Thursday 13 February 2020

From the archive: "Love Aaj Kal"

The globetrotting Hindi romance Love Aaj Kal - Bollywood's biggest hit of the summer to date - centres on a relationship that's over before it's even really begun. London lovers Jai (Saif Ali Khan) and Meera (Deepika Padukone) have only just started dating when the latter lands her dream job restoring frescoes at key historical sites. The pair part amicably, yet on the way back from the airport, Jai's uncle Veer (Rishi Kapoor) begins telling him the story of the great love of his life, providing a cue for flashbacks in which Khan reappears, now bearded and carrying a few extra pounds, as the younger version of that self-same uncle, compelled to follow his beloved from town to city without uttering so much as a word to her. (To modern eyes, a restraining order might well appear necessary.) Back in the present, meanwhile, Jai and Meera are observed moving on - she with a colleague, he with a blonde Swiss poppet who resembles Peaches Geldof (so we know it won't last) - but the amount of transoceanic texting and instant messaging suggests the break wasn't as clean as it first appeared.

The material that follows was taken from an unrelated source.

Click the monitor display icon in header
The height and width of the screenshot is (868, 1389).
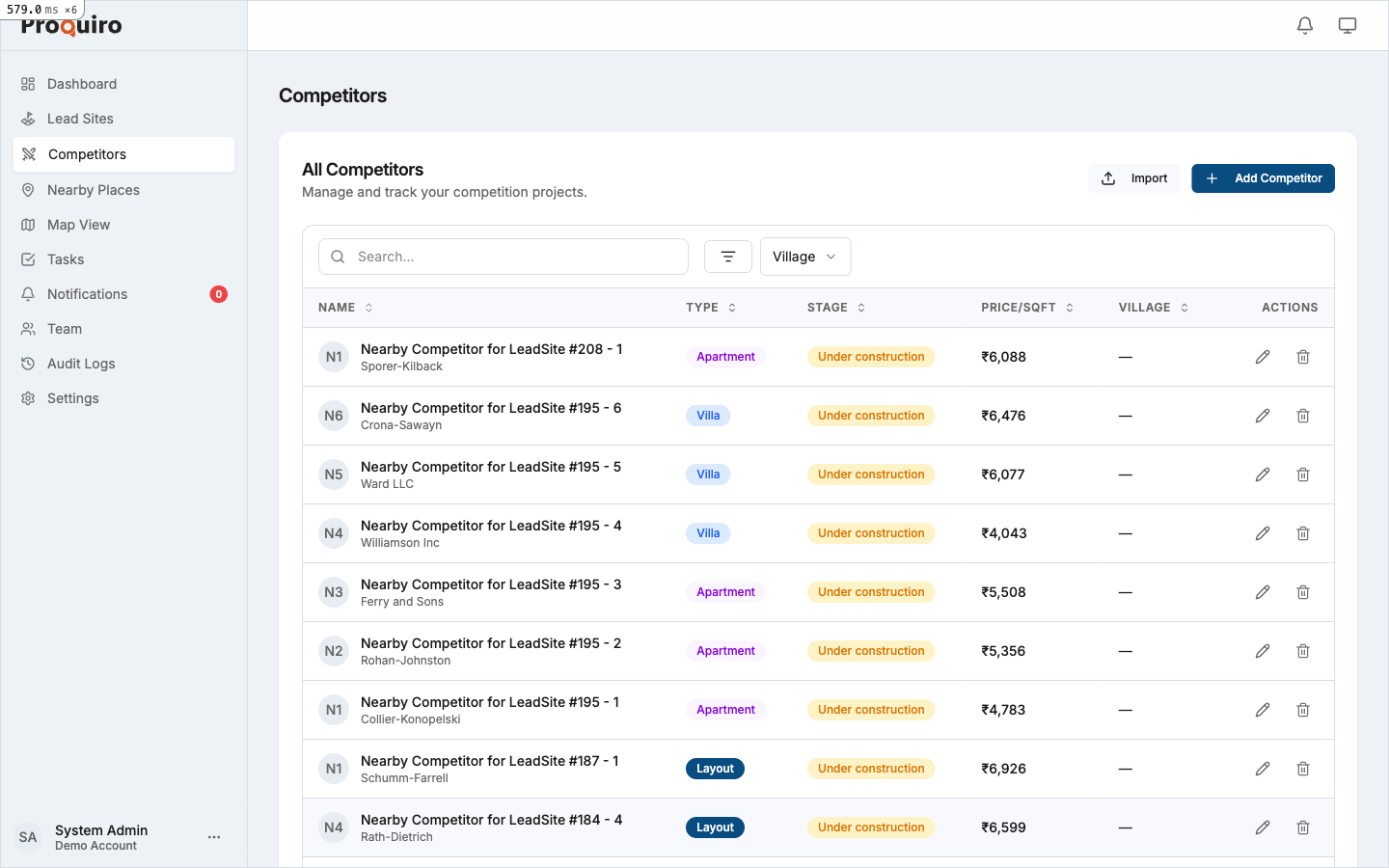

For the most part - and not unlike Meg Ryan and Tom Hanks in Sleepless in Seattle - the stars are obliged to inhabit their own movies until the narrative finds the means to realign them. He's clownish, slightly nerdy, weirdly ageless in the world's most eclectic selection of T-shirts; she's reliably gorgeous and endlessly playful, and the flashback scenes, though handsomely shot and keeningly scored by Pritam, suffer somewhat from casting alongside Khan an actress who comes over as a pale imitation of Padukone - and much too young for her co-star besides, though perhaps that's just how things were done back then. The intention is to contrast the old ways with more modern, emotionally mute behaviour - as Jai confesses, "I don't have a heart or heartache, and I like it like that" - and to say something sincere about love at a time where we're closer together than ever, only ever a text away, and yet prone to moving at such speed so far apart. (The title translates as the Curtis-ish Love, Nowadays.)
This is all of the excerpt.